--- START ---

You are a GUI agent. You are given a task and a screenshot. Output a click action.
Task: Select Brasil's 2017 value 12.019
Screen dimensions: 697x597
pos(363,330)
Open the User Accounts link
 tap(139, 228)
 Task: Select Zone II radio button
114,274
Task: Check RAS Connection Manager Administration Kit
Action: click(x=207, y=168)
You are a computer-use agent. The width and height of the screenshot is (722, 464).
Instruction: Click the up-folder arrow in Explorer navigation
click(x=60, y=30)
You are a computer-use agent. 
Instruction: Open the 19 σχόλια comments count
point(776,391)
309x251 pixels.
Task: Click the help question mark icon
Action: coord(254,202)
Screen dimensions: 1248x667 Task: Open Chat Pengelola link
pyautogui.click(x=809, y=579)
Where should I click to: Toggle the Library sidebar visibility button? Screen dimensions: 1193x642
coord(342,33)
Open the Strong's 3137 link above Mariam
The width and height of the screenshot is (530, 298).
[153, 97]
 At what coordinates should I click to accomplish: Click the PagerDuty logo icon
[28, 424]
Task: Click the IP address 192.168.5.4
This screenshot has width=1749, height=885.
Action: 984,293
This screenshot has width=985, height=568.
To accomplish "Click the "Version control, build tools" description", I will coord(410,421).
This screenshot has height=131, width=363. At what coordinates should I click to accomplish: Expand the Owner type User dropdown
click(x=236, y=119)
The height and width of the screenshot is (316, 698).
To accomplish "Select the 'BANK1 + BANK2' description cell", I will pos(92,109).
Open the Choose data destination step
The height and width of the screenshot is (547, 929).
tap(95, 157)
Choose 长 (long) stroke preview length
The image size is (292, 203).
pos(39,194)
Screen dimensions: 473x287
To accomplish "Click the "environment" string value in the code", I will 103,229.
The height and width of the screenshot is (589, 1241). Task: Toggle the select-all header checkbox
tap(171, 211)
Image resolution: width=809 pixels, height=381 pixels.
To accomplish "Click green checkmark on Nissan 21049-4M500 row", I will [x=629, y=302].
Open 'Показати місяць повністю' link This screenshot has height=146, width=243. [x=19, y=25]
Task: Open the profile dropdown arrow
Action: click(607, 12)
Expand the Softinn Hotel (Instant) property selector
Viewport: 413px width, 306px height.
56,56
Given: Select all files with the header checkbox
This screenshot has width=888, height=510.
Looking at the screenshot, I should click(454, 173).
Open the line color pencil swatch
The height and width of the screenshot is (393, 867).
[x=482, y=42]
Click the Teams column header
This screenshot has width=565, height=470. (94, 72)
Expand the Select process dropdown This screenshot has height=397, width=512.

--- END ---

Transcribe the full listing, matching it exactly.

- _Reply to the task_:
You are a GUI agent. You are given a task and a screenshot. Output a click action.
Task: Select Brasil's 2017 value 12.019
Screen dimensions: 697x597
pos(363,330)
Open the User Accounts link
 tap(139, 228)
 Task: Select Zone II radio button
114,274
Task: Check RAS Connection Manager Administration Kit
Action: click(x=207, y=168)
You are a computer-use agent. The width and height of the screenshot is (722, 464).
Instruction: Click the up-folder arrow in Explorer navigation
click(x=60, y=30)
You are a computer-use agent. 
Instruction: Open the 19 σχόλια comments count
point(776,391)
309x251 pixels.
Task: Click the help question mark icon
Action: coord(254,202)
Screen dimensions: 1248x667 Task: Open Chat Pengelola link
pyautogui.click(x=809, y=579)
Where should I click to: Toggle the Library sidebar visibility button? Screen dimensions: 1193x642
coord(342,33)
Open the Strong's 3137 link above Mariam
The width and height of the screenshot is (530, 298).
[153, 97]
 At what coordinates should I click to accomplish: Click the PagerDuty logo icon
[28, 424]
Task: Click the IP address 192.168.5.4
This screenshot has width=1749, height=885.
Action: 984,293
This screenshot has width=985, height=568.
To accomplish "Click the "Version control, build tools" description", I will coord(410,421).
This screenshot has height=131, width=363. At what coordinates should I click to accomplish: Expand the Owner type User dropdown
click(x=236, y=119)
The height and width of the screenshot is (316, 698).
To accomplish "Select the 'BANK1 + BANK2' description cell", I will pos(92,109).
Open the Choose data destination step
The height and width of the screenshot is (547, 929).
tap(95, 157)
Choose 长 (long) stroke preview length
The image size is (292, 203).
pos(39,194)
Screen dimensions: 473x287
To accomplish "Click the "environment" string value in the code", I will 103,229.
The height and width of the screenshot is (589, 1241). Task: Toggle the select-all header checkbox
tap(171, 211)
Image resolution: width=809 pixels, height=381 pixels.
To accomplish "Click green checkmark on Nissan 21049-4M500 row", I will [x=629, y=302].
Open 'Показати місяць повністю' link This screenshot has height=146, width=243. [x=19, y=25]
Task: Open the profile dropdown arrow
Action: click(607, 12)
Expand the Softinn Hotel (Instant) property selector
Viewport: 413px width, 306px height.
56,56
Given: Select all files with the header checkbox
This screenshot has width=888, height=510.
Looking at the screenshot, I should click(454, 173).
Open the line color pencil swatch
The height and width of the screenshot is (393, 867).
[x=482, y=42]
Click the Teams column header
This screenshot has width=565, height=470. (94, 72)
Expand the Select process dropdown This screenshot has height=397, width=512.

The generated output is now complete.